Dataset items
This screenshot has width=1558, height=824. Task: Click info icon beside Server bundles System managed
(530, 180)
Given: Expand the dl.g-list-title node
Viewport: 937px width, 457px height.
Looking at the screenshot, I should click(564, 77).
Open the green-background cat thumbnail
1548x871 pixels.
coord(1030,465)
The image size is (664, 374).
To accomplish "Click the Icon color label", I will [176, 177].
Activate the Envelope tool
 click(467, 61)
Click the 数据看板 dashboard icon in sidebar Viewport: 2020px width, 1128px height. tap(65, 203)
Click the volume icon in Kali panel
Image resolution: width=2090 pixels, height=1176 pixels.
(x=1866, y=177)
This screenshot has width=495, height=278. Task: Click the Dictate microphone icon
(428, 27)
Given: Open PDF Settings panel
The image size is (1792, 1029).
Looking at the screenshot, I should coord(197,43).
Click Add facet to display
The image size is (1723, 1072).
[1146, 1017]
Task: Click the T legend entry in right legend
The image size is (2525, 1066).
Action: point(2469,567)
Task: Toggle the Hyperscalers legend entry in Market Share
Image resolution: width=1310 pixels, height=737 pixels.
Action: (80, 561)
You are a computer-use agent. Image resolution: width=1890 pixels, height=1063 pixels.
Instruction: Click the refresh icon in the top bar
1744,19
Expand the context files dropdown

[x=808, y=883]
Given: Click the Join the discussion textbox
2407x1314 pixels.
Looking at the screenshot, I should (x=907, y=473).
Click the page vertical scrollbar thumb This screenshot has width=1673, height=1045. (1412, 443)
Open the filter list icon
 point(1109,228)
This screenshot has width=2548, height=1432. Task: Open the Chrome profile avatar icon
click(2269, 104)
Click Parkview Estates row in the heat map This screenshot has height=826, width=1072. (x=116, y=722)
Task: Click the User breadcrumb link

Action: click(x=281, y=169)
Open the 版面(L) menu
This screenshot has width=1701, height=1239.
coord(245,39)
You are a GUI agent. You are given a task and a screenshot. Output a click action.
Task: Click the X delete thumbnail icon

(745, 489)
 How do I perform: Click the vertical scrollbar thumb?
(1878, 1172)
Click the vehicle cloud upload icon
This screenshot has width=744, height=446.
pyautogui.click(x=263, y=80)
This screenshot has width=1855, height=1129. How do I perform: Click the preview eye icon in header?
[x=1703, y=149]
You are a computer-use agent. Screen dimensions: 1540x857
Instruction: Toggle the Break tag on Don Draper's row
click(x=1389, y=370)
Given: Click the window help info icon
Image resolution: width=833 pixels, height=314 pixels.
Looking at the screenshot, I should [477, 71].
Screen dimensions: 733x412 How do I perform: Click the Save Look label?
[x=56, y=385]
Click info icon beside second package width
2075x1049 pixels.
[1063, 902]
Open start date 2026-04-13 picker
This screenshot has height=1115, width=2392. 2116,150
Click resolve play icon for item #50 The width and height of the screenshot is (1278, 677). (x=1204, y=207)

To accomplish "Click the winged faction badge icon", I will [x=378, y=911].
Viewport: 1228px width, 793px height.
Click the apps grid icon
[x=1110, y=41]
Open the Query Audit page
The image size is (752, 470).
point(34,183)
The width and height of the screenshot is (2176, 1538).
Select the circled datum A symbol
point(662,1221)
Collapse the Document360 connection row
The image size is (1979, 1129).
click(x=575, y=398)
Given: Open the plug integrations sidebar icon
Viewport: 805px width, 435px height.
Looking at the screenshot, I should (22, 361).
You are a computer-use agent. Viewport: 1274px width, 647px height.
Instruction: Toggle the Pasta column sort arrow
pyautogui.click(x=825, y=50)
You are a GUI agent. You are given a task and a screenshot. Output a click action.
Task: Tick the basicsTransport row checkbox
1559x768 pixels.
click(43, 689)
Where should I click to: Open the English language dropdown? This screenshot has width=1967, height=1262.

### What is needed
Retype all of the data exactly. Leave nothing out.

### Solved exercise
This screenshot has width=1558, height=824. Task: Click info icon beside Server bundles System managed
(530, 180)
Given: Expand the dl.g-list-title node
Viewport: 937px width, 457px height.
Looking at the screenshot, I should click(564, 77).
Open the green-background cat thumbnail
1548x871 pixels.
coord(1030,465)
The image size is (664, 374).
To accomplish "Click the Icon color label", I will [176, 177].
Activate the Envelope tool
 click(467, 61)
Click the 数据看板 dashboard icon in sidebar Viewport: 2020px width, 1128px height. tap(65, 203)
Click the volume icon in Kali panel
Image resolution: width=2090 pixels, height=1176 pixels.
(x=1866, y=177)
This screenshot has width=495, height=278. Task: Click the Dictate microphone icon
(428, 27)
Given: Open PDF Settings panel
The image size is (1792, 1029).
Looking at the screenshot, I should coord(197,43).
Click Add facet to display
The image size is (1723, 1072).
[1146, 1017]
Task: Click the T legend entry in right legend
The image size is (2525, 1066).
Action: point(2469,567)
Task: Toggle the Hyperscalers legend entry in Market Share
Image resolution: width=1310 pixels, height=737 pixels.
Action: (80, 561)
You are a computer-use agent. Image resolution: width=1890 pixels, height=1063 pixels.
Instruction: Click the refresh icon in the top bar
1744,19
Expand the context files dropdown

[x=808, y=883]
Given: Click the Join the discussion textbox
2407x1314 pixels.
Looking at the screenshot, I should (x=907, y=473).
Click the page vertical scrollbar thumb This screenshot has width=1673, height=1045. (1412, 443)
Open the filter list icon
 point(1109,228)
This screenshot has width=2548, height=1432. Task: Open the Chrome profile avatar icon
click(2269, 104)
Click Parkview Estates row in the heat map This screenshot has height=826, width=1072. (x=116, y=722)
Task: Click the User breadcrumb link

Action: click(x=281, y=169)
Open the 版面(L) menu
This screenshot has width=1701, height=1239.
coord(245,39)
You are a GUI agent. You are given a task and a screenshot. Output a click action.
Task: Click the X delete thumbnail icon

(745, 489)
 How do I perform: Click the vertical scrollbar thumb?
(1878, 1172)
Click the vehicle cloud upload icon
This screenshot has width=744, height=446.
pyautogui.click(x=263, y=80)
This screenshot has width=1855, height=1129. How do I perform: Click the preview eye icon in header?
[x=1703, y=149]
You are a computer-use agent. Screen dimensions: 1540x857
Instruction: Toggle the Break tag on Don Draper's row
click(x=1389, y=370)
Given: Click the window help info icon
Image resolution: width=833 pixels, height=314 pixels.
Looking at the screenshot, I should [477, 71].
Screen dimensions: 733x412 How do I perform: Click the Save Look label?
[x=56, y=385]
Click info icon beside second package width
2075x1049 pixels.
[1063, 902]
Open start date 2026-04-13 picker
This screenshot has height=1115, width=2392. 2116,150
Click resolve play icon for item #50 The width and height of the screenshot is (1278, 677). (x=1204, y=207)

To accomplish "Click the winged faction badge icon", I will [x=378, y=911].
Viewport: 1228px width, 793px height.
Click the apps grid icon
[x=1110, y=41]
Open the Query Audit page
The image size is (752, 470).
point(34,183)
The width and height of the screenshot is (2176, 1538).
Select the circled datum A symbol
point(662,1221)
Collapse the Document360 connection row
The image size is (1979, 1129).
click(x=575, y=398)
Given: Open the plug integrations sidebar icon
Viewport: 805px width, 435px height.
Looking at the screenshot, I should (22, 361).
You are a computer-use agent. Viewport: 1274px width, 647px height.
Instruction: Toggle the Pasta column sort arrow
pyautogui.click(x=825, y=50)
You are a GUI agent. You are given a task and a screenshot. Output a click action.
Task: Tick the basicsTransport row checkbox
1559x768 pixels.
click(43, 689)
Where should I click to: Open the English language dropdown? This screenshot has width=1967, height=1262.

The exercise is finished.